La Naissance de Vénus de Cabanel (1863, Musée d'Orsay)
Enfin, la Venus du Musée de Dresde peinte par Giorgione (Staatliche Kunstsammlungen Museum), endormie dans un paysage solaire de couleur miel sans que la pensée de sa nudité ne l'effleure un
instant, comme si elle s'élevait du monde matériel.
Ici, tout au contraire, Ungerer nous montre que la femme étale sans pudeur son corps dont les formes rebondies accentuent la matérialité. Les lunettes nous renvoient à notre propre
voyeurisme.
Ce nu féminin est débarrassé de tout alibi mythologique et apparaît pour ce qu'il est : sa seule finalité est de stimuler le désir, la consommation - consumation des plaisirs. Ainsi la femme
porte-t-elle un doigt à sa bouche, dans une pose assez stéréotypée. Ungerer nous entraîne vers une prise de conscience des ressorts idéologiques et moraux des stéréotypes de la pornographie
véhiculés par l'imagerie de la société de consommation et la représentation des féminités stéréotypées extraites des magazines de mode (ou des tableaux célèbres).

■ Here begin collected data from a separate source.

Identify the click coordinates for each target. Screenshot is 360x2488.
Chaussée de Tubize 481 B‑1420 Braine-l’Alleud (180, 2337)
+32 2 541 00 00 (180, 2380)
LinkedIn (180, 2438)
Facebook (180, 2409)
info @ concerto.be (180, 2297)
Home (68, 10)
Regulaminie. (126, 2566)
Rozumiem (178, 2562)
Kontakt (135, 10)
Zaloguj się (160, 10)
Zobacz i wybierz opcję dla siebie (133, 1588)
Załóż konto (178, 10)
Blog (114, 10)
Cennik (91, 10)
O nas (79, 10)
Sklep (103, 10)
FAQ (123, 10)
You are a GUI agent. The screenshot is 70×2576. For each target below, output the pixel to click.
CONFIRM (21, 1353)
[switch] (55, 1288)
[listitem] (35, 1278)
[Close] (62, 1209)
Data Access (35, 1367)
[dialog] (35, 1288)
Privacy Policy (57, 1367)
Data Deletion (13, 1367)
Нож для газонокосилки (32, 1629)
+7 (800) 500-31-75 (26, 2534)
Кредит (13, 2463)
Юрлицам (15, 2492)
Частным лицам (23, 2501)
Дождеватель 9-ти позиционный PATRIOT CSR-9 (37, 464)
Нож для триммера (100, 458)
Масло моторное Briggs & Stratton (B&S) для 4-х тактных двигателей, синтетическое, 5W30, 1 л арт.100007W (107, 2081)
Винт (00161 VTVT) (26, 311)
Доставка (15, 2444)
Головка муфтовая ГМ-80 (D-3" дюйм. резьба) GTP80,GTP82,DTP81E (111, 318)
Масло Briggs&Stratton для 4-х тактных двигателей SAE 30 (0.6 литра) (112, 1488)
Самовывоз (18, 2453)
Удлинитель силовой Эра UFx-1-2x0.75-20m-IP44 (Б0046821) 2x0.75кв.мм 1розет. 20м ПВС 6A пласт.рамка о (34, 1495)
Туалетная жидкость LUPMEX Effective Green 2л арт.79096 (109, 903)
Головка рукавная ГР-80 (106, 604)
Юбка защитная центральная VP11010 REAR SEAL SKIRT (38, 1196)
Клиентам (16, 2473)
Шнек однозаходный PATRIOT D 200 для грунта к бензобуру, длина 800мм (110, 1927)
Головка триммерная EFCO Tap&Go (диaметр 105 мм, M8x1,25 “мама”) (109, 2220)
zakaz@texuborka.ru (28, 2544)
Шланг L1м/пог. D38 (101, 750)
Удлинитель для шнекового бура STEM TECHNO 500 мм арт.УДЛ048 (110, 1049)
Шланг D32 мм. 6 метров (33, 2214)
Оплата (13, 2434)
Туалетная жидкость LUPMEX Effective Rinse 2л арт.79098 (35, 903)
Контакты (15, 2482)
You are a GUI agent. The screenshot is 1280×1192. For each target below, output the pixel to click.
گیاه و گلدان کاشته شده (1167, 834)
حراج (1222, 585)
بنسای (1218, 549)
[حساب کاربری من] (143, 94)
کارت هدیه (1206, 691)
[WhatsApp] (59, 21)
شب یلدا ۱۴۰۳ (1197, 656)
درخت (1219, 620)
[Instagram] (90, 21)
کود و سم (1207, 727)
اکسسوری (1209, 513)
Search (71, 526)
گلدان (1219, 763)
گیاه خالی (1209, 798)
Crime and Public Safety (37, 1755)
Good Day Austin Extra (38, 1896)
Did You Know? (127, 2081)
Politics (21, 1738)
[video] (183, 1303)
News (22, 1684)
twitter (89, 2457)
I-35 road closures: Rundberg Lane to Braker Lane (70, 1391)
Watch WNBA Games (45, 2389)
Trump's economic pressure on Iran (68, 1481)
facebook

L'attitude iconoclaste de l'artiste touche au fondement même de l'art et à ses enjeux : que sont la culture classique et la culture de masse aux Etats - Unis
en 1967 ? Quelle est leur place respective?
Ungerer désacralise les chefs d'oeuvre universellement respectés et admirés et effectue un travail de sape de toutes les catégories traditionnelles de l'art.
Le monument, la sculpture de la statue de la Liberté, elle aussi est victime d'une parodie. Sont juxtaposés plusieurs genres de l'histoire de l'art : le nu, la sculpture monumentale et, pour
finir, l'affiche.
Les formes exagérément rondes de la femme allongée tournent le dos aux propriétés traditionnelles de la sculpture qui sont la rigidité et la verticalité.
Par son irrévérence à l'égard des canons de l'esthétique classique et de la hiérarchie des genres, Ungerer s'élève contre les normes, les traditions, contre la
société bourgeoise et puritaine, contre sa culture et exprime sa révolte face à l'hypocrisie d'un "'ordre moral" qui fait se continuer une guerre.